CFD Online Discussion Forums (https://www.cfd-online.com/Forums/)

- Hardware (https://www.cfd-online.com/Forums/hardware/)

- - Recommended Cluster Configuration (https://www.cfd-online.com/Forums/hardware/145031-recommended-cluster-configuration.html)

Recommended Cluster Configuration

We have been running CFD on off-the-shelf linux clusters using desktop PC's with Ethernet connectivity since 2000. Currently we have more than 700 PC's in our cluster. We have decided to look at switching to a more modern blade cluster in a rack using faster interconnect.

What we are looking at now is a cluster setup using:

Mellanox Infiniband FDR 56 GB/s 36port switches
Dual-CPU blades with two Xeon 2690v3 CPUs with 2*4 = 8 RAM sticks
Perhaps a GPU section in the rack (seems to be very good for our in-house solver, while benefit for commercial codes is questionable)

Does this sound like a good cluster setup? Any other suggestions or things that we must think about?

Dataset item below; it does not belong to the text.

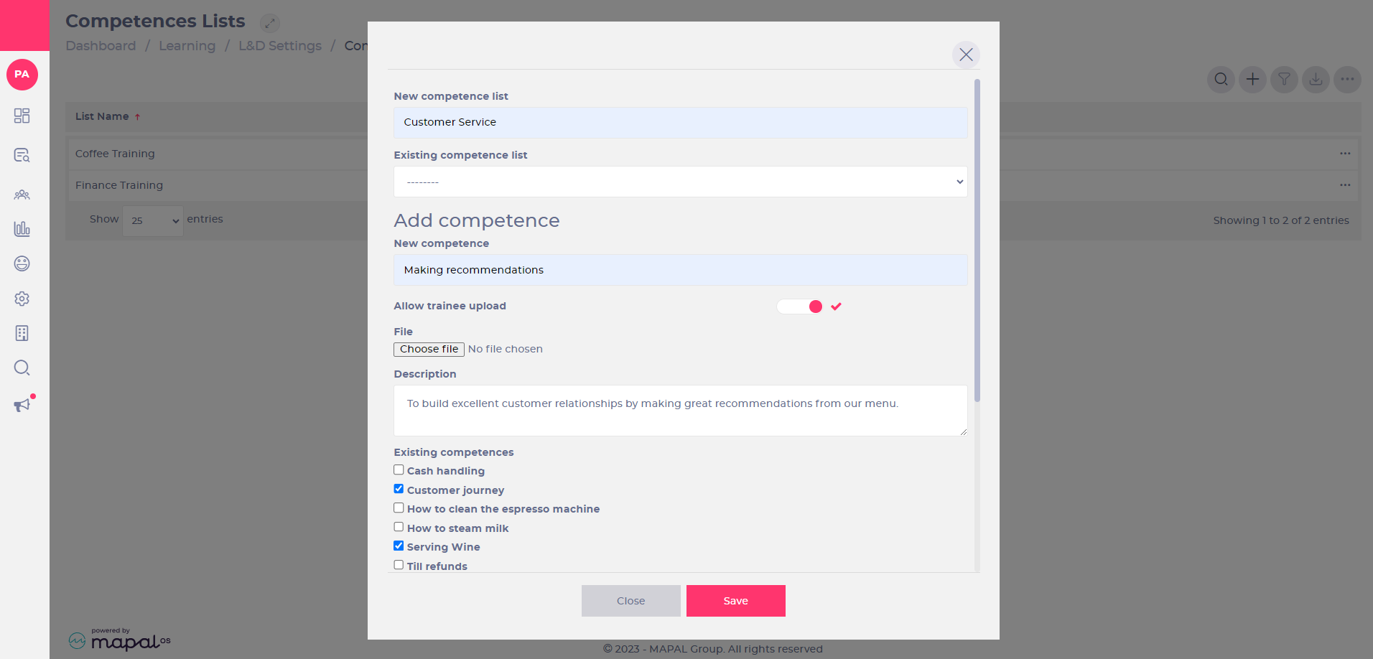1373x659 pixels.
Task: Toggle Allow trainee upload switch
Action: pyautogui.click(x=800, y=307)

Our application is in aerospace (compressible CFD). We run an in-house explicit runge-kutta RANS/LES solver, CFX, Fluent and soon also Numeca.

Hi Jonas,
Impressive configuration, what are you using as a job scheduler?
What is the size of the jobs you are running, does it require infiniband connectivity?
You setup is good, what is the size of the RAM sticks ?

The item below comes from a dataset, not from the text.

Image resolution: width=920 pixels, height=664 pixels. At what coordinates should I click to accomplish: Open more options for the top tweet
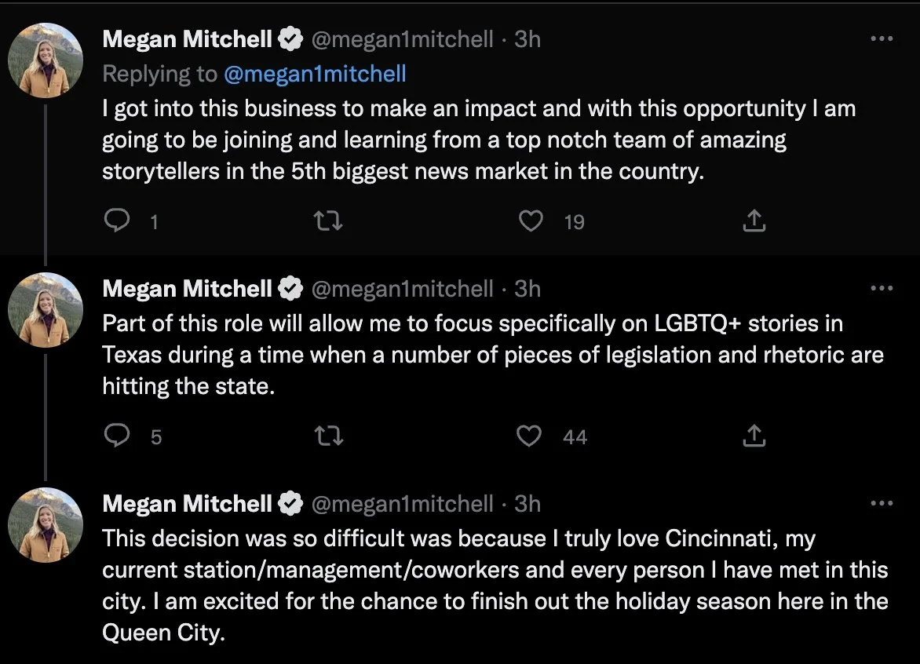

Small commodity cluster configuration

I wonder how the recommendations would change for smaller clusters, particularly tight-budget systems.

I am looking at building a small cluster-in-a-box for openFoam multiphase work in the ~5-50M cell range. I have access to cheap & intelligent labor in the form of a Post Doc, so we should be able to cut capital costs with some tinkering. A commercially available 4-node cluster-in-a-box using the 2-channel Haswells looks promising, but I'm looking for more.

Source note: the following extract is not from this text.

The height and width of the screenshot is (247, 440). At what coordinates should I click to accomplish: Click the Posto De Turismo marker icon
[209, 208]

Is anyone aware of where one might find hardware to build such a multiple-motherboard system? If not, I'll gut a 2nd-hand rackmount system. I would also be receptive to feedback on my proposed configuration. It seems almost too simple to be possible.

My current favorite concept is a Warewulf diskless, stateless GigE stack of consumer mATX motherboards with a i7 5820K cpu and 16 GB ram (non-ecc) on each. The cost should be in the range of $1200 per node with CPU trays and cooling. I plant to overclock the RAM, but may even underclock the CPU. Cooling would probably be by custom water loops for compactness, but I haven't ruled out the huge $50 heat-pipe air coolers. I also haven't quite decided how to handle the power switching for the nodes, but hope to use a single power supply with ATX splitters per 4-nodes, and have one board turn off the power. I'll start with 4 nodes and may scale to perhaps 16 nodes with the next (14nm) generation of cpus. I doubt I'd scale past that because the capital costs would outweigh the benefit for my needs.

Regardless of what the cluster looks like, it will be a steep initial learning curve for me, because I'm currently using a single 3930K with 16 GB ovrclocked RAM. It takes days to get useful results (e.g. Many days for 4 minutes of a 2M cell separator in interfoam).

I use a 192 core 12 node cluster w/ 40Gb infiniband. Compute nodes are 2x Xeon E5-2667v2 8C 3,3GHz 25MB (turbo enabled); 64GB DDR3-1866 ECC; SAS HDD

My experience is:
- go for GHz
- get a perfect tune (improved our performance a lot!)

Sorry for my ignorance, but what is a "perfect tune"? Performance tuning of the Infiniband?